Background: Diabetic Retinopathy (DR) is now reported to be a leading cause of blindness in working age adults. The pathogenesis of diabetic retinopathy remains to be elucidated. Previous studies have reported that the Retinal Pigment Epithelium (RPE) cells were important for maintaining the visual system. The activated RPE cells can initiate proliferation and migration and secrete extracellular matrix molecules in diseases such as PDR. Besides, oxidative stress is reported to be one of the key progresses of the development of DR. Astaxanthin (ATX) is a carotenoid that is abundant in fishery products and is reported to have various beneficial bioactive properties for human and animal health. This study would provide the possible application of ATX on the treatment of DC.

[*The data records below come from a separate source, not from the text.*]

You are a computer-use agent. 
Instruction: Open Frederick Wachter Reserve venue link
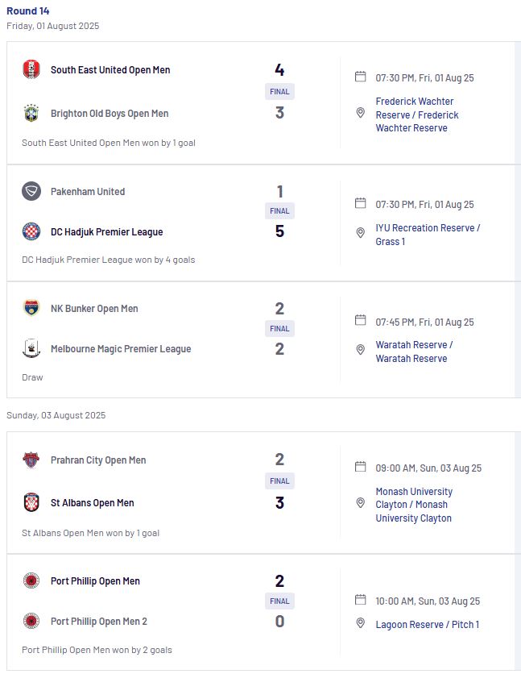[416, 114]
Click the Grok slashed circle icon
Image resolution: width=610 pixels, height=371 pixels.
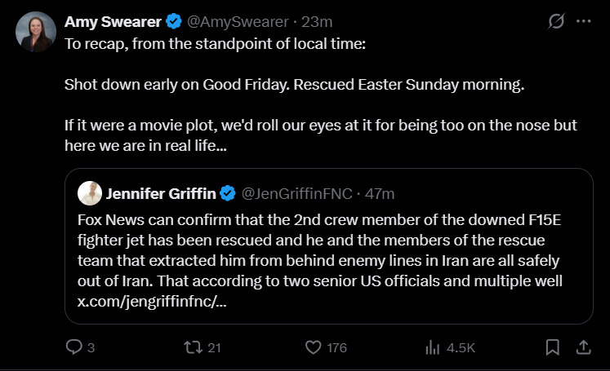point(556,21)
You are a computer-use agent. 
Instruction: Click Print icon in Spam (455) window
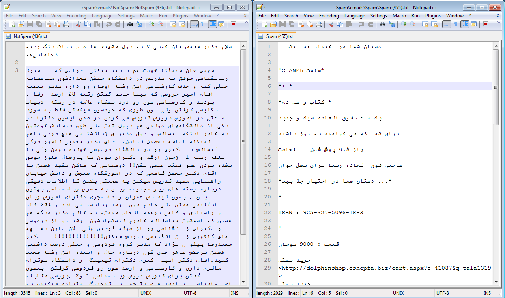click(x=319, y=24)
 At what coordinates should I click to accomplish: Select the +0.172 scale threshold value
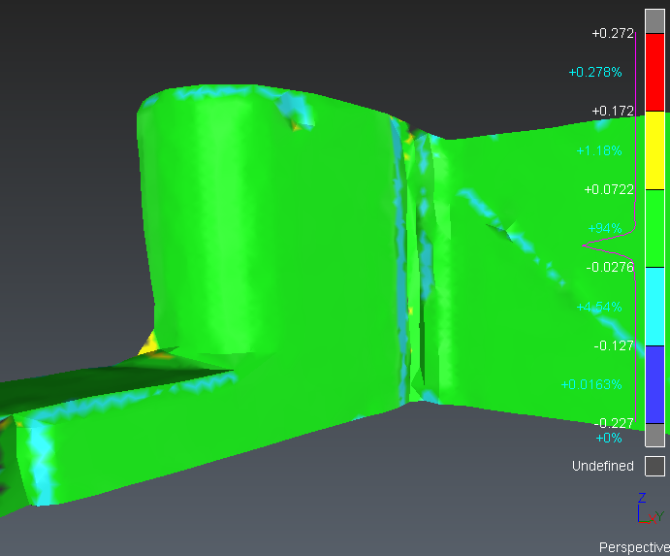(613, 112)
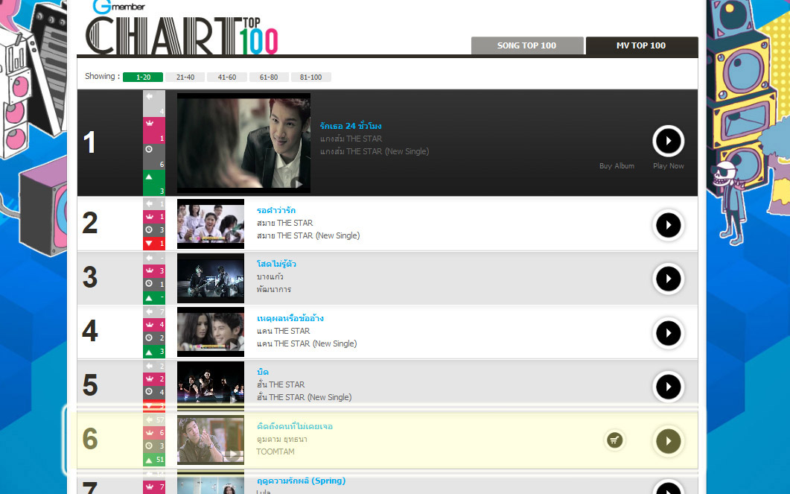
Task: Open song title รอคำว่ารัก link
Action: coord(276,210)
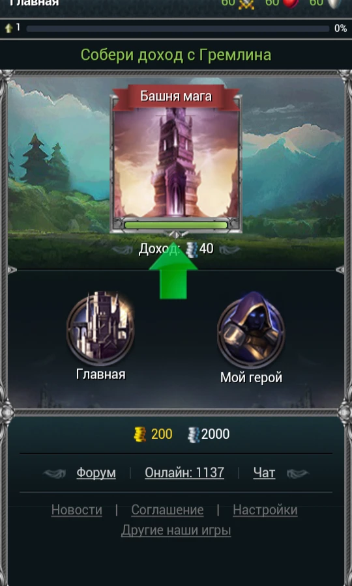Click the level up arrow icon
Image resolution: width=352 pixels, height=586 pixels.
click(x=9, y=29)
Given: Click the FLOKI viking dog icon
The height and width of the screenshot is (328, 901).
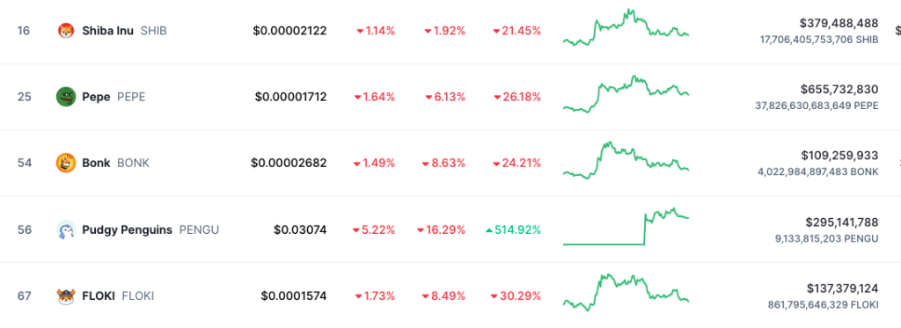Looking at the screenshot, I should (x=66, y=296).
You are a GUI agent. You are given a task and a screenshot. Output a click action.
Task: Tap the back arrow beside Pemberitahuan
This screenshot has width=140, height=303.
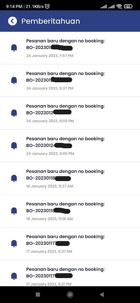(13, 21)
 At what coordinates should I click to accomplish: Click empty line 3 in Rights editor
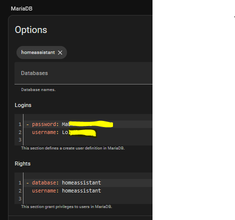point(88,199)
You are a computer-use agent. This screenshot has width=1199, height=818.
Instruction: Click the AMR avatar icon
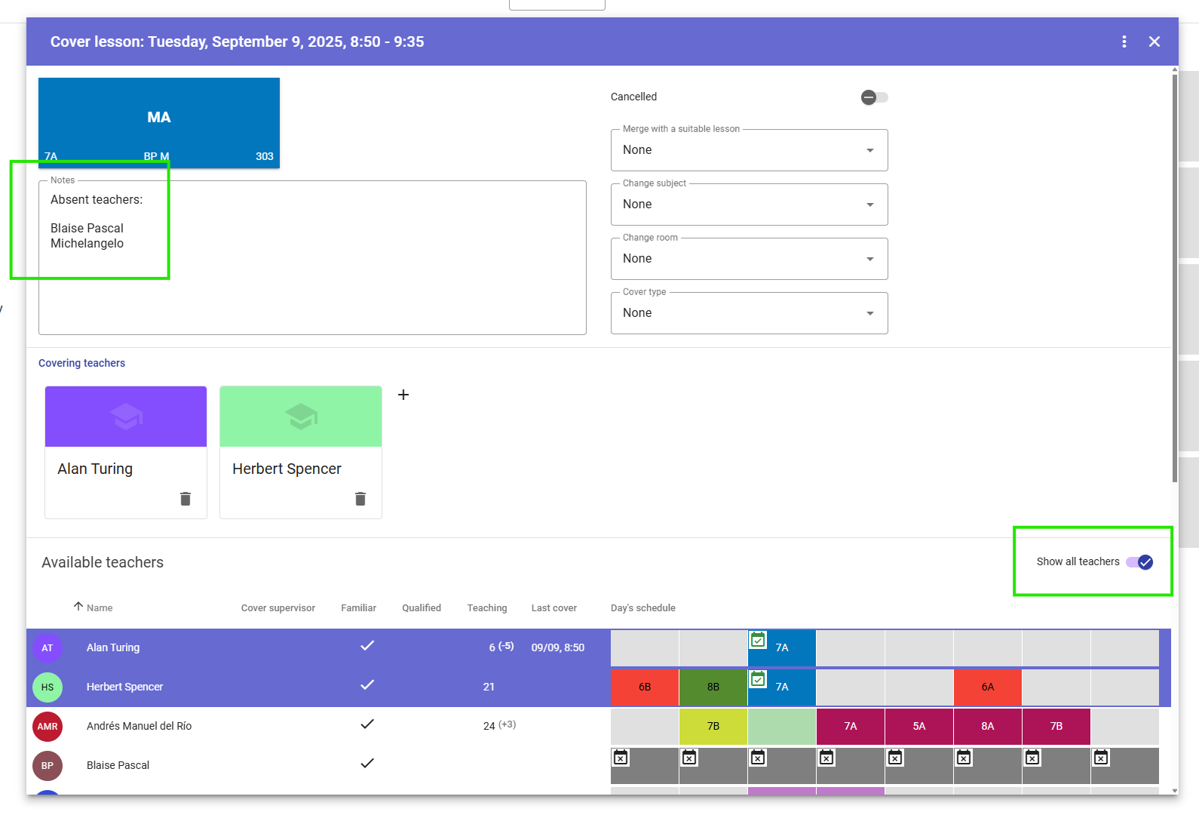[48, 726]
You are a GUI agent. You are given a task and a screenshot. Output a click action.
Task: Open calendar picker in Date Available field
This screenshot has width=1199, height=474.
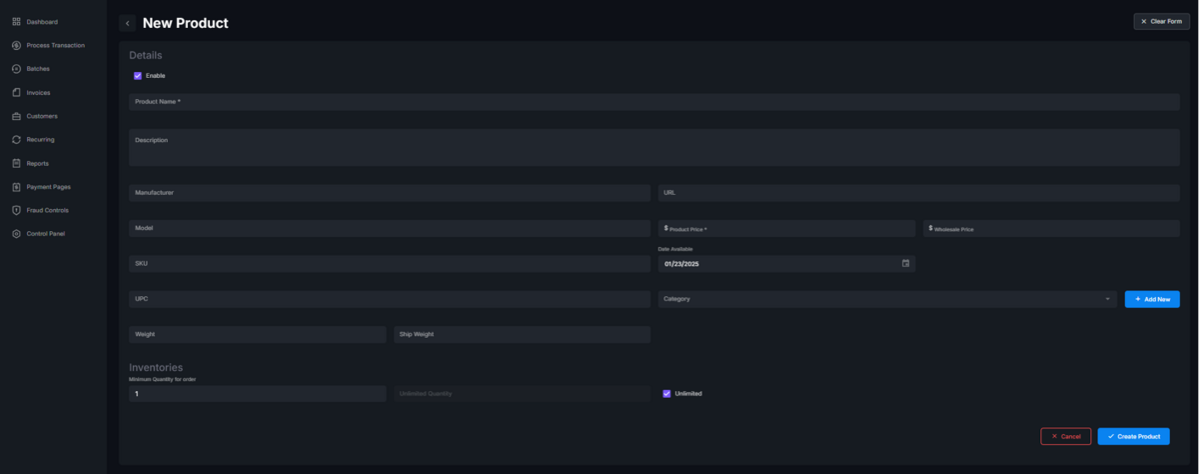[905, 264]
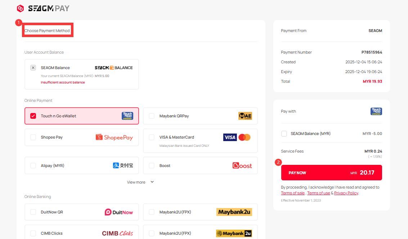Click the MAE Maybank QRPay logo

pyautogui.click(x=245, y=116)

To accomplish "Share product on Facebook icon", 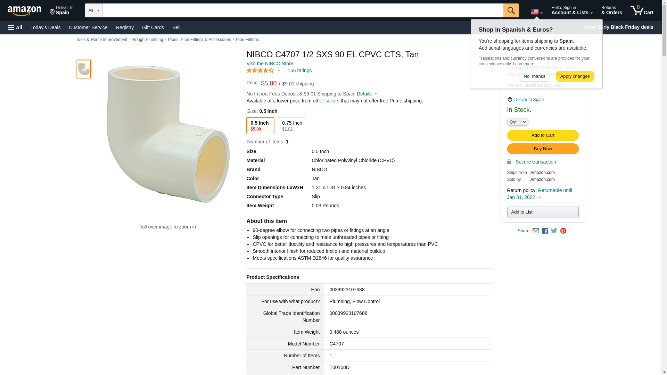I will pos(545,231).
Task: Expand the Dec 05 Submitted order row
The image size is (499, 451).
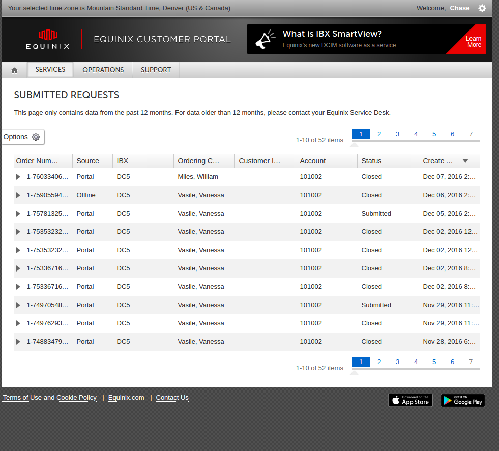Action: pyautogui.click(x=18, y=214)
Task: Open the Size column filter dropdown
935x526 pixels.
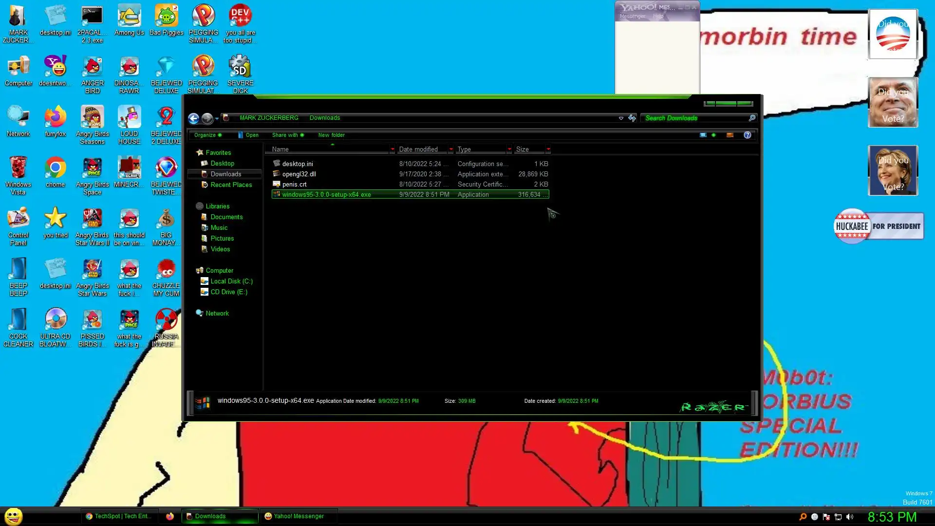Action: (x=548, y=150)
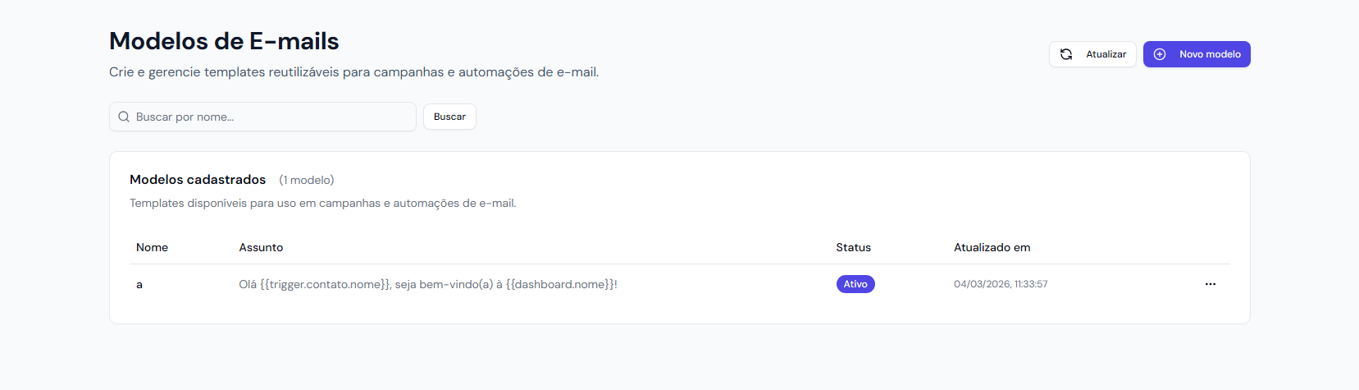
Task: Click the 'Modelos de E-mails' page title
Action: point(224,41)
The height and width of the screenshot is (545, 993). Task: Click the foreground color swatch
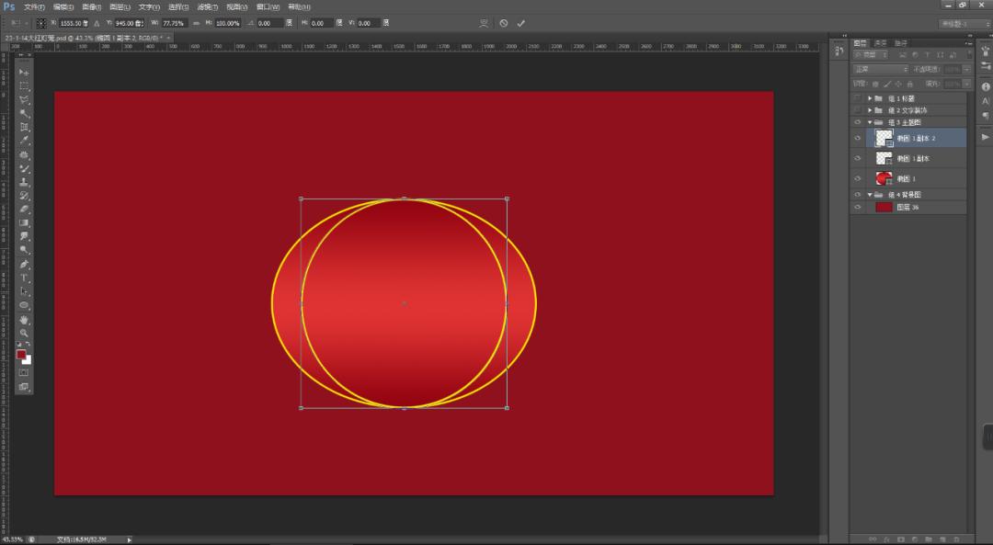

Material and Method: In the present study, we evaluated the capacity of ATX (Sigma Chemical Company, St. Louis, MO, USA) in preventing high glucose induced abnormal activation and oxidative stress in human PRE cell. The in vitro culture with high glucose for 72 h was used to mimic the diabetic condition. ROS level was detected by ROS Fluorescent Probe-DHE. The control group was normal culture of RPE in high-glucose status.
Results: This is the first time to our knowledge that ATX in 50 μM pre-treatment can protect RPE cells from abnormal activation and oxidative stress induced by high glucose. The use of ATX could decrease the concentration of VEGF. It could be inferred that the protective effect might be conducted via the VEGF and its relative pathways.
Conclusions: We demonstrated that ATX could reduce the abnormal proliferation and oxidative stress induced by high glucose. The results extended our understandings on the molecular mechanisms of ATX inhibiting proliferation and oxidative stress in DR. ATX may be a potent inhibitor of VEGF and may be developed as a chemotherapeutic agent for DR therapeutics in the future.